#### PASSAGE FOR REVIEW ####

I agree with both of Michael's recommendations here.  I would simply add an important element to his concept of a communication charter.  All teams, whether virtual or not, should think carefully about shared norms and ground rules with regard to how team members will interact.   That goes beyond the very specific types of ground rules associated with online or phone conversations described above.  All teams should consider developing shared norms and ground rules regarding how they will engage in thoughtful debate, express dissent respectfully, engage in active listening,  avoid interrupting others, prepare for meetings, and provide necessary materials in advance (among other things).   Leaders need to hold people accountable for adhering to these ground rules.  What's the best way to develop these norms?  Collaboratively.  Rather than simply providing your team with a set of rules, a leader is best served to work with the team to develop shared norms which everyone is comfortable adhering to moving forward.   Buy-in is crucial.

#### SOURCE INFORMATION ####

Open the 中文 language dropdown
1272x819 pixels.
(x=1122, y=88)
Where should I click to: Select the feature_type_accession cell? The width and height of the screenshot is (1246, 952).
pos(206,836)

####
#### SOURCE INFORMATION ####

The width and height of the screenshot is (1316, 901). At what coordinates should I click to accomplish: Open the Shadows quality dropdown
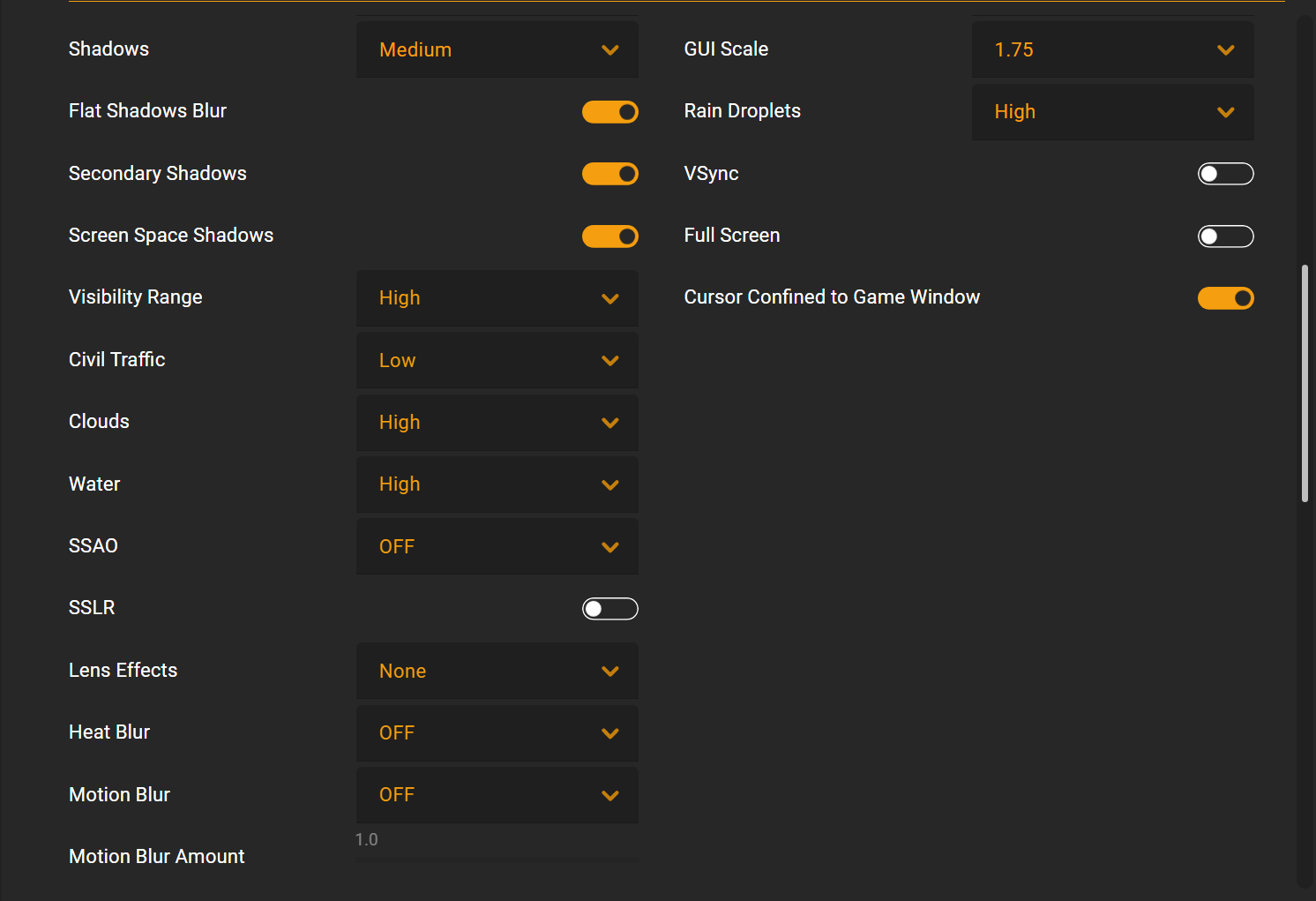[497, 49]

####

TASKS TO PERFORM:
• a. According to the passage on team ground rules, what is the best way to develop shared norms?
• b. Carry on the passage on team ground rules, starting after its last sentence.

ANSWERS TO THE PROBLEMS:
• a. Collaboratively: the leader works with the team to develop shared norms that everyone is comfortable adhering to.

• b.
Friday, December 06, 2019

Making Time for Big Picture Thinking

Adrian Granzella Larssen has written a terrific Fast Company article titled, "How to get out of the weeds and make time for big-picture thinking."  Larssen introduces executive coach Melody Whiting's perspective on why we often overload our schedules.  Whiting argues that a busy schedule reinforces our self-perceptions.  Here's an excerpt:
Source: Wikipedia

Everyone’s busy, and that’s not exactly by accident. Wilding’s take is something that might be uncomfortable to hear: “It makes us feel useful and wanted, and especially for people who are leaders or traditionally high achievers, that’s how they source their self-worth—via accomplishments and what they get done.”

Larssen has some good suggestions for how to rethink the way we manage our time, so that we can have more time for strategic thinking and reflection.   I highly recommend the article.  Among other things, Larssen reminds us of the value of the Eisenhower Matrix, a simple diagnostic tool that the former president and military leader recommended for setting the right priorities.  

Monday, December 02, 2019

Why Entrepreneurs Don't Learn From Their Mistakes

Source: Flickr
Edinburgh University Business School Francis Greene has written a terrific, research-based article for the Wall Street Journal titled, "Why Entrepreneurs Don't Learn From Their Mistakes."   Greene challenges the fail fast philosophy espoused by many in the the start-up community, by arguing that the credo only works if we actually learn effectively from our mistakes.  However, Greene's research shows that entrepreneurs don't actually learn very well over time.   Greene explains:

While second-chance stories are comforting, my research shows that entrepreneurs don’t learn from their mistakes. In fact, it’s the opposite: Fail once and you’re most likely to fail again. Believing in the myth only sets entrepreneurs up for more failure—and leads to disappointment and frustration.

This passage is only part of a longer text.